Does anyone have any suggestions?

Thanks tbmishue
 
This should work for u:

Option Explicit

Private Sub Command1_Click()
Dim MilTime As String
Dim CivTime As String

CivTime = Text1.Text

MilTime = CivToMil(CivTime)

MsgBox MilTime


End Sub

Private Function CivToMil(CivTime As String) As String
'assumes CivTime is standard VB time format(i.e. "1:13:01 PM" or "10:56:32 AM"
'also assumes CivTime is a legal time.
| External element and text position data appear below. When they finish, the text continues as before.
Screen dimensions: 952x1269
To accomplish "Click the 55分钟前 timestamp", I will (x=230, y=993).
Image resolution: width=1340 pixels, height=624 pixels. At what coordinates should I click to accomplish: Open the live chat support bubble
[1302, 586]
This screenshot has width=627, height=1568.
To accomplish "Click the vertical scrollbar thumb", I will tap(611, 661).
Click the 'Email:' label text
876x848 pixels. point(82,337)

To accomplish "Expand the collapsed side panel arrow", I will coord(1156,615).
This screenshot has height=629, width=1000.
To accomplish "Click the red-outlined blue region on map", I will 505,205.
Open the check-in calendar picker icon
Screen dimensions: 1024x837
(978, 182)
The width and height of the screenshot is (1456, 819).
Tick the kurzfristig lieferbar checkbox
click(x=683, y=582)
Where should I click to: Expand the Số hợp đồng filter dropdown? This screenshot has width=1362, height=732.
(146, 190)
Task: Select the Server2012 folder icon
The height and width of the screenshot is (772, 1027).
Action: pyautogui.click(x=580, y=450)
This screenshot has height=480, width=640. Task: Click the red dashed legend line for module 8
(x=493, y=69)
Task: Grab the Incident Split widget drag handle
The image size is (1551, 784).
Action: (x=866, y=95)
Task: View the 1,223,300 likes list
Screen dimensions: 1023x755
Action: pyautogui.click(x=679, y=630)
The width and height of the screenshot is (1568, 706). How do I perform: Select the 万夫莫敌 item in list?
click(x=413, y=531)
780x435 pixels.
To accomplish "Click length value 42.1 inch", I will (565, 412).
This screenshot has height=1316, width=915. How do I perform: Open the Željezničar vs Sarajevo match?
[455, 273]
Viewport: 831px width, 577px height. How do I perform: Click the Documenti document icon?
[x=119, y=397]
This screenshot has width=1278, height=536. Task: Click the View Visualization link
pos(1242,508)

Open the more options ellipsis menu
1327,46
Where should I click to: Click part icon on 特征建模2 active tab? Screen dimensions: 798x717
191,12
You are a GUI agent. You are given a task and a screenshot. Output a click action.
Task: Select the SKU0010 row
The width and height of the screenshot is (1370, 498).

If you tell this function that it's
'24 o'clock, it'll tell you the military time is 36:00

Dim res() As String
Dim rtnResult As String
Dim MilHour As Integer
Dim a As Integer

res = Split(CivTime, ":")

If InStr(1, res(UBound(res)), "AM") Then 'it's morning, remove " AM"
CivToMil = Left$(CivTime, Len(CivTime) - 3)
Exit Function
End If

MilHour = res(LBound(res)) + 12 'add 12 to the hour
If MilHour = 24 Then MilHour = 0 '24:00 = 00:00

For a = (LBound(res) + 1) To UBound(res)
rtnResult = rtnResult & ":" & res(a)
Next a

rtnResult = MilHour & rtnResult

CivToMil = Left$(rtnResult, Len(rtnResult) - 3) 'remove " PM"

End Function

That should get u started, good luck!

-Mike

Difference between a madman and a genius:
A madman uses his genius destructively,
A genius uses his madness constructively.
 
Text1 = FormatDateTime(Now, vbShortTime) David Paulson

 
Or you use the format function allthough a sure way of doing it correct will not be with h:m:s (allthough it works it could cause problems). The best way is this:

Dim harm As String
harm = "17-08-1999 08:15 PM"
MsgBox Format(CDate(harm), "Medium Time") ' gives a PM AM time
MsgBox Format(CDate(harm), "Short Time") ' gives a 24 hour time
 
I do not know what kind of problems, I used to use the h:m or hh:mm but somebody told me the other way is better because the hh:mm could cause a problem (I never had a problem) but Short Time works fine so I stick with that one.
 
I have been using it for years without problems. I am not trying to be rude, so please do not take it that way, but if "someone" told you that it could cause problem, and they, nor you had any reason to think that, which is a worse practice? Using a proven technique, that is more versitile than a VB constant, or telling others not to use techniques that are proven based on nothing. What happens down the road when tbmishue needs to do something that is not provided in a constant. tbmishue may waste time trying to find a way around it based on your post.
 
woyler is right, using h:m offers more flex and I cannot produce an example where it goes wrong. It`s just when I have to use the date spesificly in an 24h format I allways use the constant.
Converting the time the other way (using Medium Time) the only way (I know of) of converting a time to PM AM.
h:m allways returns a 24 hour based time.
 
Thanks for the fast responses and all your help. I got it working.